In 1976, Kelly hosted a local television show in San Diego called, "Disco 10," which aired on KGTV on Saturdays at 12:30pm. As they would on the more popular, nationally syndicated, "American Bandstand", local high school kids would dance on Disco 10, then get to watch themselves on television at a later date.

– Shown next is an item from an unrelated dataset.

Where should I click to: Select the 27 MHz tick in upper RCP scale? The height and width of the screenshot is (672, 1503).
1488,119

In 1976, Kelly was hired by Bobby Rich to be the morning man at KFMB-FM, known as "B-100". He won the 1976 Billboard Magazine Air Personality of the Year Award and remained at B-100 for the next four years. In 1978, he won a second Emmy for Words-A-Poppin'.

==1980s==
While at B100, Kelly was offered a position at KUSI-TV as a booth announcer/on camera children's TV host with cartoons on The KUSI Kids Club. He hosted the KUSI Kids Club for 12 years.

In November 1987, Congressman Duncan Hunter invited Kelly to the White House to meet President Ronald Reagan. While visiting, he presented the President with one of his trademark ranger hats, which President Reagan donned for a photo op.

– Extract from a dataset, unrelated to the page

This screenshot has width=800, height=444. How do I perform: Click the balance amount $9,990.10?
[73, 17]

In 1989, Mark Larson hired Kelly at KFMB-AM to do a radio show from David Cohn's Corvette Diner in Hillcrest and at The T-Bird Diner in Escondido.

==1990s==
In 1993, Kelly was hired to work at KBZT K-Best-95 in San Diego. In September 1997, he was hired to succeed the late Real Don Steele and work in afternoon drive at KRTH K-Earth 101.

==2000s==
On August 28, 2010, Kelly hosted the dedication of a monument at the former site of the KCBQ building and its six, 200-foot towers. The event was attended by over 400 of the radio station's fans and former on-air personalities.

== 2020s ==
On April 4, 2026, Kelly was inducted into the California American Entertainment Hall of Fame, along with Verdine White, Wimberley Bluegrass Band, and Cannibal and the Headhunters.

== Television ==
Kelly has appeared on several television stations since the early 1970s. In 1970, he took a weekend job at television station KERO, Bakersfield to host a Saturday morning television kids show as NEMO the Clown. In 1972, he was asked to host Words-A'Poppin', a game show for kids. The show aired in San Diego on KGTV Channel 10, and was also syndicated in several other cities. Kelly went on to win two Emmy Awards as host for the show.

That same year, Kelly was invited to host the Jerry Lewis MDA Telethon and he would serve as its host for more than 30 years. In 1982, he was offered a position at KUSI-TV as a booth announcer and on-camera host for The KUSI Kids Club. Tom would continue as host of the show for 12 years. He has also served as station announcer for WFLX-TV FOX 29 in West Palm Beach, Florida.

Kelly has also appeared on the Southern California-centric show Storage Wars.

==Voice over==
Kelly's voice is featured in the motion picture Déjà Vu, starring Denzel Washington and on America's Most Wanted and Spike TV's 1000 Ways to Die.

He also did voice work for his hometown San Diego Chargers and his voice could be heard on the Jumbotron during Chargers home games.

Kelly is heard on Fred Falke's song "Radio Days".

==Hollywood Walk of Fame==
On April 30, 2013, Kelly was honored with a Star on the Hollywood Walk of Fame. His star is located adjacent to another K-Earth personality, The Real Don Steele.